Text and item location entries:
*****

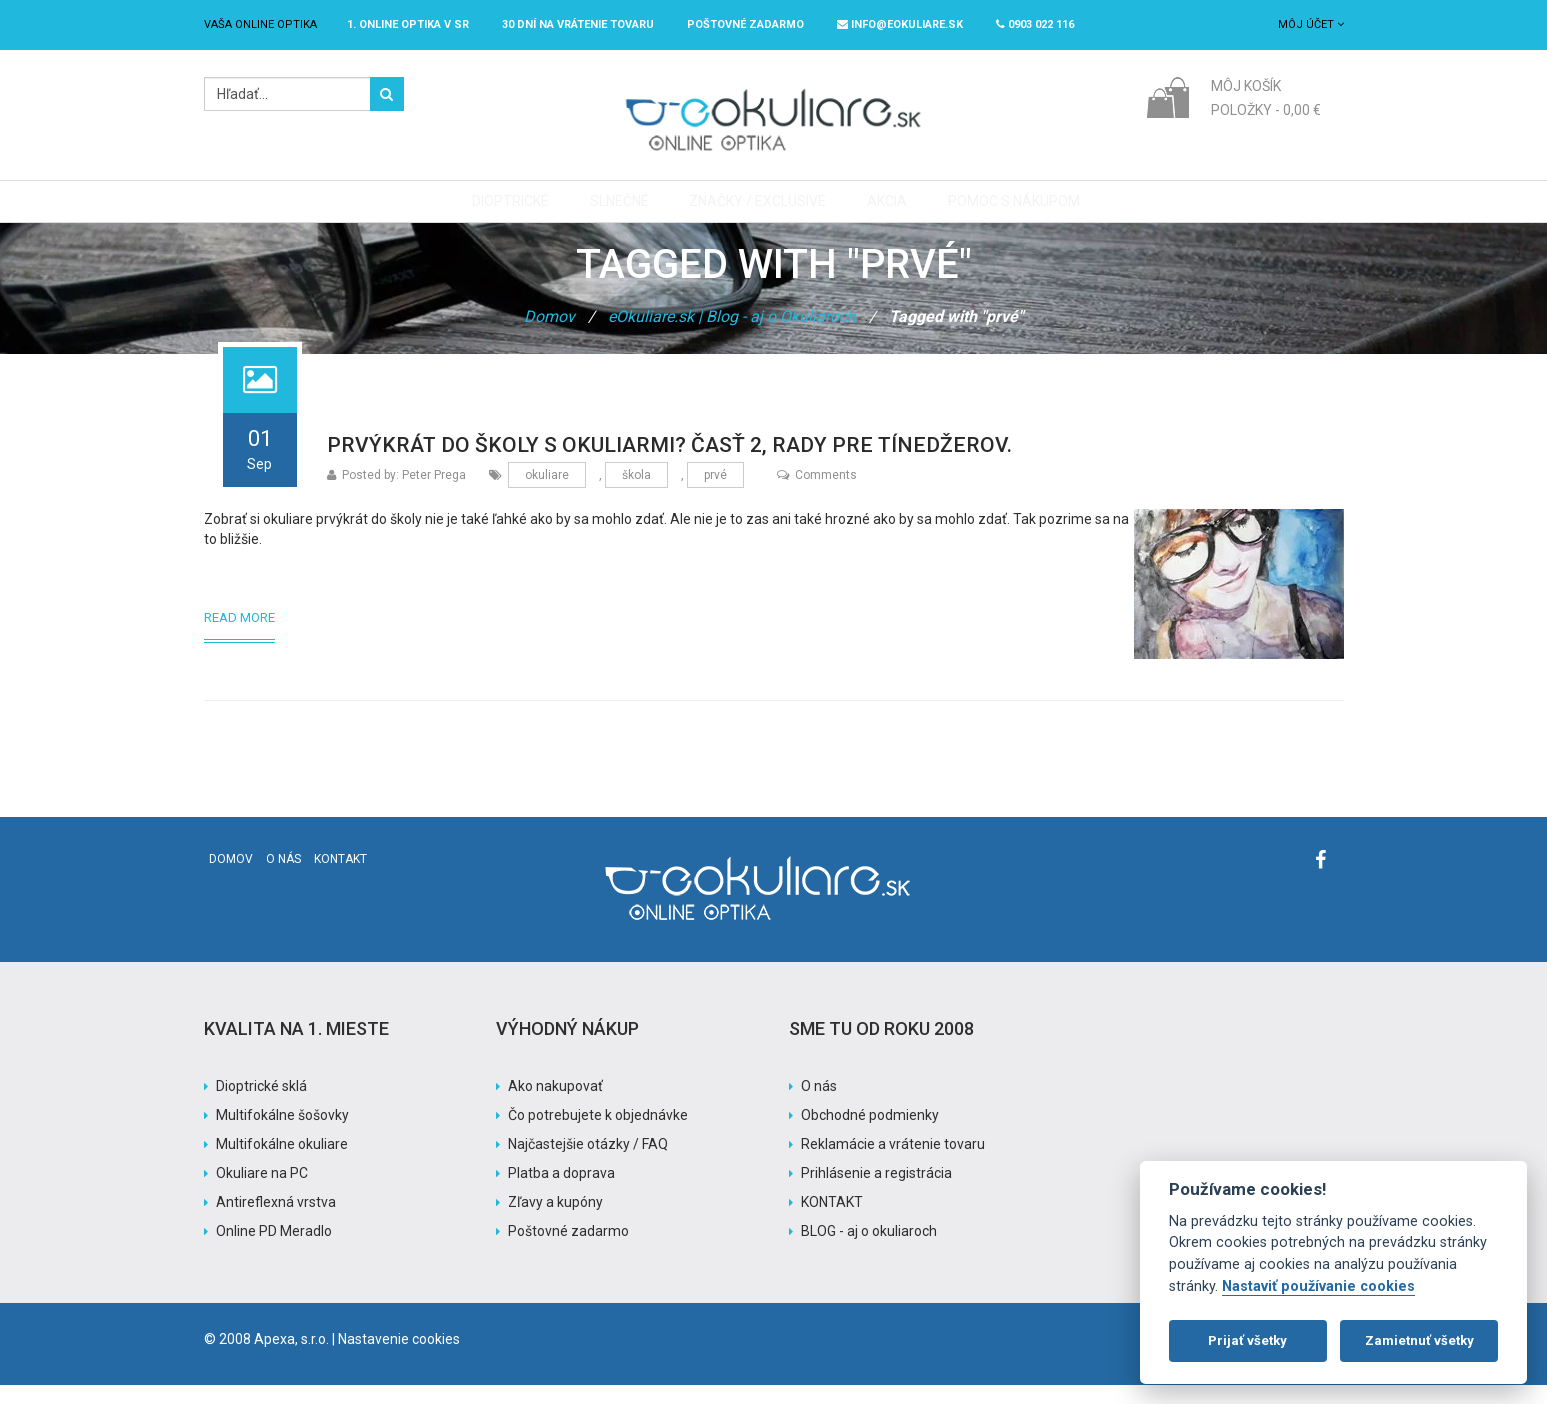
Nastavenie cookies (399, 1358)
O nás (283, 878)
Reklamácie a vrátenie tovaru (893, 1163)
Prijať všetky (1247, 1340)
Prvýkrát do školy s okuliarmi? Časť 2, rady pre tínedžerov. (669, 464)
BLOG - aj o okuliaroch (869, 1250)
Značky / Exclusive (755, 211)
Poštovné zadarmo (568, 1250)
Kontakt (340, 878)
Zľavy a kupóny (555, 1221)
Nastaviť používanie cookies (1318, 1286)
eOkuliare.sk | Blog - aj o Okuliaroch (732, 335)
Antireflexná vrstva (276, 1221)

*****

▸ **Directive**
Revise the records from the line containing "Prvýkrát do školy" through the end of the records, changing "Zľavy a kupóny" to "Zľavové kupóny" and leaving everything else as it is.

▸ **Finished task**
Prvýkrát do školy s okuliarmi? Časť 2, rady pre tínedžerov. (669, 464)
BLOG - aj o okuliaroch (869, 1250)
Značky / Exclusive (755, 211)
Poštovné zadarmo (568, 1250)
Kontakt (340, 878)
Zľavové kupóny (555, 1221)
Nastaviť používanie cookies (1318, 1286)
eOkuliare.sk | Blog - aj o Okuliaroch (732, 335)
Antireflexná vrstva (276, 1221)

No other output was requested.